Monsignor tells of dealing with ‘sick individuals’

PHILADELPHIA - A Roman Catholic church official conceded that a 1994 list he compiled of 35 priests suspected of sexually abusing children in the Philadelphia archdiocese included some “pretty sick individuals.’’

Monsignor William Lynn took the stand in his own defense Wednesday in a groundbreaking child-endangerment and conspiracy case. Prosecutors blame Lynn for helping keep those priests and many more in ministry, where they had access to countless children.

Lynn, 61, is the first Roman Catholic church official in the United States charged with a crime for his handling of complaints that priests were molesting children. Prosecutors spent 10 years investigating the Philadelphia Archdiocese before bringing charges against Lynn, the point person for priest assignments as secretary for clergy from 1992 to 2004. No other church official in Philadelphia was charged.

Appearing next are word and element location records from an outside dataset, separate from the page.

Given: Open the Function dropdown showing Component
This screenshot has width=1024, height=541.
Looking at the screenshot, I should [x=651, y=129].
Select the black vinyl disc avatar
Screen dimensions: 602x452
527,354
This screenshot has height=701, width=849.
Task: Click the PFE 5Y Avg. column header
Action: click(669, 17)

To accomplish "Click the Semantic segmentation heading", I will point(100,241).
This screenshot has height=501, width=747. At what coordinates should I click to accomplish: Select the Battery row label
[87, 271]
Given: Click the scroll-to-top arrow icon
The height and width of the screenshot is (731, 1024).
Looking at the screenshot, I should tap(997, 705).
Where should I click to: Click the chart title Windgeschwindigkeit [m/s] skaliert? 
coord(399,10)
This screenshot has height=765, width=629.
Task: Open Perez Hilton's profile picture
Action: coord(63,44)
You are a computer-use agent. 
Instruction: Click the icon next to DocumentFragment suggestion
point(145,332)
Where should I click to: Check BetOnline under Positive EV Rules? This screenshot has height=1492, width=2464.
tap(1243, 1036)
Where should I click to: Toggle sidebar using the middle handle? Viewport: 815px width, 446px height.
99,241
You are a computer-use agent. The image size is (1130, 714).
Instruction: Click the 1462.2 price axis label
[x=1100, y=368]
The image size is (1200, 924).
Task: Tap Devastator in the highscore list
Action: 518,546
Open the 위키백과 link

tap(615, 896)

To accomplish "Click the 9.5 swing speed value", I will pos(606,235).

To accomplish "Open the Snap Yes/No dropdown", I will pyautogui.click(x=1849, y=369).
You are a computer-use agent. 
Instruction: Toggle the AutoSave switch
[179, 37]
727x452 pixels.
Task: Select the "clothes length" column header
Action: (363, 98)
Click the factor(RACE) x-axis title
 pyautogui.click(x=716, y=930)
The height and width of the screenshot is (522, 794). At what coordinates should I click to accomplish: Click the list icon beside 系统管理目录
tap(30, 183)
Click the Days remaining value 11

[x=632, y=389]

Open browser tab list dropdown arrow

Lynn testified that the head of the archdiocese forbade staff from telling accusers their alleged abuser had other victims. And he said the late Cardinal Anthony Bevilacqua would not let parishes announce the real reason an accused priest was being removed. Parishioners were often told their priest had health problems when he left for sex-offender treatment, according to testimony over the past nine weeks.

“The cardinal wouldn’t allow us to announce in those days why someone was leaving,’’ Lynn said. “But mental health was health.’’

That prompted Assistant District Attorney Patrick Blessington to ask, somewhat rhetorically, if Lynn remembered the Catholic teaching on sins of omission.

Bevilacqua died Jan. 31, two months before his longtime secretary for clergy went on trial.

Lynn’s stoic demeanor softened when he took the stand for direct questioning, but he endured a blistering cross-examination that is expected to continue Thursday.

Blessington asked if the church should not have sought out other victims of suspected abusers, to corroborate claims or offer help.

“In hindsight, that’s the better way to go,’’ Lynn said.


He testified that he learned only this year that Bevilacqua had ordered his list of problem priests shredded, through a memo and surviving copy of the list that surfaced at the archdiocese days after Bevilacqua died. Lynn said he had looked for the list, without success, to give the grand jury in 2004.

“You’d agree there’s some pretty sick individuals on that list?’’ Blessington asked.

Lynn agreed, without any hesitation.

Defense lawyers paint Lynn as a cog in the wheel of a vast bureaucracy and a scapegoat for the priest sexual-abuse crisis.

But prosecutors call him a key figure in policy decisions and the man who knew better than perhaps anyone the harrowing accounts of child sexual abuse buried in the church vaults.

Lynn’s decision to take the stand Wednesday is risky, giving prosecutors a chance to interrogate him on cross-examination about his handling of 20 files on accused priests. Friends and relatives, several of them priests, filled several rows of seats behind the defense table.

Lynn faces up to 21 years in prison if convicted. He is on leave from the archdiocese, which is paying for his defense.

Lynn repeatedly told jurors he was simply following orders in a job he never sought.